··· RECORDS PROVIDED ···

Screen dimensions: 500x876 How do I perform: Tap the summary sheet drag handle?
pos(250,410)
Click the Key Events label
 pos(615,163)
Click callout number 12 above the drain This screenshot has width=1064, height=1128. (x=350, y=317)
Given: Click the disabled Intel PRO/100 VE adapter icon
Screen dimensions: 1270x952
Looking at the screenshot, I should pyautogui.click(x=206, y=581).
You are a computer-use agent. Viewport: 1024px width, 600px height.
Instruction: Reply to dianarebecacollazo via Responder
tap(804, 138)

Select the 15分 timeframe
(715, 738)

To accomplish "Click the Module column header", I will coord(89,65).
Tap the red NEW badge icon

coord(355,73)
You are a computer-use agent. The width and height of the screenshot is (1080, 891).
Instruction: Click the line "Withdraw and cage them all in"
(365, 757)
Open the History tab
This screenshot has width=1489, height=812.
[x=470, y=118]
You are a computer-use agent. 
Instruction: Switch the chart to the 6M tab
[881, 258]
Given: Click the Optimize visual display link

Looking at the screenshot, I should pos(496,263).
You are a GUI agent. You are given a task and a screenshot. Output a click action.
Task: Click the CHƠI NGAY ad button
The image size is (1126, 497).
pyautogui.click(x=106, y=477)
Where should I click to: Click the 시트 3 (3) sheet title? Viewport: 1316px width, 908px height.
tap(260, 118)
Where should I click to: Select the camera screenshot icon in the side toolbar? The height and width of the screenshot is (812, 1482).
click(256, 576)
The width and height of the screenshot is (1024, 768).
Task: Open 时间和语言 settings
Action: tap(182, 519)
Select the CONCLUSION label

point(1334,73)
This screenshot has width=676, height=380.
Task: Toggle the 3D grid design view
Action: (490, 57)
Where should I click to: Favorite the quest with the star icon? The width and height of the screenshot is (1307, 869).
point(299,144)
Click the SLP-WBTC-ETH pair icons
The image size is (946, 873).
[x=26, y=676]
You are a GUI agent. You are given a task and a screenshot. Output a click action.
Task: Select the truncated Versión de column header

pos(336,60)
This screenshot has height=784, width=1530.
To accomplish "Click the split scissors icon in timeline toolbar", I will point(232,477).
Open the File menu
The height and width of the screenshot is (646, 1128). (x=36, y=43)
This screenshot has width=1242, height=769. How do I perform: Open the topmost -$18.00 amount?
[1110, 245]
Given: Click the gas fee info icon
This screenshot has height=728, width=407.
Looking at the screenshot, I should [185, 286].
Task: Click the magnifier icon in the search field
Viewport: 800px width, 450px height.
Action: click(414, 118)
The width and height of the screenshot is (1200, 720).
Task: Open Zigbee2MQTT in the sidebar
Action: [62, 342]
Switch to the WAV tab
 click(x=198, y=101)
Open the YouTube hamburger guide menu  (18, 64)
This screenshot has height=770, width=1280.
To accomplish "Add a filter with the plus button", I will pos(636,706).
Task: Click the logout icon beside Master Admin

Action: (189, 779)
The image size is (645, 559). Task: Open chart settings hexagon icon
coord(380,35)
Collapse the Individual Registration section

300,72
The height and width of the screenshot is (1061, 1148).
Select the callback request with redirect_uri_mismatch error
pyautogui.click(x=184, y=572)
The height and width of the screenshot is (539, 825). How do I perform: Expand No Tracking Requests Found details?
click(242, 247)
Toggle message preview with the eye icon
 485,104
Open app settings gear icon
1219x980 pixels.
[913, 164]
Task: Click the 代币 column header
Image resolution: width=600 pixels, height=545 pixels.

···

Copy all of the lines above, changing each "computer-use agent" to "screen assistant" and leaving everything else unchanged.

Screen dimensions: 500x876 How do I perform: Tap the summary sheet drag handle?
pos(250,410)
Click the Key Events label
 pos(615,163)
Click callout number 12 above the drain This screenshot has width=1064, height=1128. (x=350, y=317)
Given: Click the disabled Intel PRO/100 VE adapter icon
Screen dimensions: 1270x952
Looking at the screenshot, I should pyautogui.click(x=206, y=581).
You are a screen assistant. Viewport: 1024px width, 600px height.
Instruction: Reply to dianarebecacollazo via Responder
tap(804, 138)

Select the 15分 timeframe
(715, 738)

To accomplish "Click the Module column header", I will coord(89,65).
Tap the red NEW badge icon

coord(355,73)
You are a screen assistant. The width and height of the screenshot is (1080, 891).
Instruction: Click the line "Withdraw and cage them all in"
(365, 757)
Open the History tab
This screenshot has width=1489, height=812.
[x=470, y=118]
You are a screen assistant. 
Instruction: Switch the chart to the 6M tab
[881, 258]
Given: Click the Optimize visual display link

Looking at the screenshot, I should pos(496,263).
You are a GUI agent. You are given a task and a screenshot. Output a click action.
Task: Click the CHƠI NGAY ad button
The image size is (1126, 497).
pyautogui.click(x=106, y=477)
Where should I click to: Click the 시트 3 (3) sheet title? Viewport: 1316px width, 908px height.
tap(260, 118)
Where should I click to: Select the camera screenshot icon in the side toolbar? The height and width of the screenshot is (812, 1482).
click(256, 576)
The width and height of the screenshot is (1024, 768).
Task: Open 时间和语言 settings
Action: tap(182, 519)
Select the CONCLUSION label

point(1334,73)
This screenshot has width=676, height=380.
Task: Toggle the 3D grid design view
Action: (490, 57)
Where should I click to: Favorite the quest with the star icon? The width and height of the screenshot is (1307, 869).
point(299,144)
Click the SLP-WBTC-ETH pair icons
The image size is (946, 873).
[x=26, y=676]
You are a GUI agent. You are given a task and a screenshot. Output a click action.
Task: Select the truncated Versión de column header

pos(336,60)
This screenshot has height=784, width=1530.
To accomplish "Click the split scissors icon in timeline toolbar", I will point(232,477).
Open the File menu
The height and width of the screenshot is (646, 1128). (x=36, y=43)
This screenshot has width=1242, height=769. How do I perform: Open the topmost -$18.00 amount?
[1110, 245]
Given: Click the gas fee info icon
This screenshot has height=728, width=407.
Looking at the screenshot, I should [185, 286].
Task: Click the magnifier icon in the search field
Viewport: 800px width, 450px height.
Action: click(414, 118)
The width and height of the screenshot is (1200, 720).
Task: Open Zigbee2MQTT in the sidebar
Action: [62, 342]
Switch to the WAV tab
 click(x=198, y=101)
Open the YouTube hamburger guide menu  (18, 64)
This screenshot has height=770, width=1280.
To accomplish "Add a filter with the plus button", I will pos(636,706).
Task: Click the logout icon beside Master Admin

Action: (189, 779)
The image size is (645, 559). Task: Open chart settings hexagon icon
coord(380,35)
Collapse the Individual Registration section

300,72
The height and width of the screenshot is (1061, 1148).
Select the callback request with redirect_uri_mismatch error
pyautogui.click(x=184, y=572)
The height and width of the screenshot is (539, 825). How do I perform: Expand No Tracking Requests Found details?
click(242, 247)
Toggle message preview with the eye icon
 485,104
Open app settings gear icon
1219x980 pixels.
[913, 164]
Task: Click the 代币 column header
Image resolution: width=600 pixels, height=545 pixels.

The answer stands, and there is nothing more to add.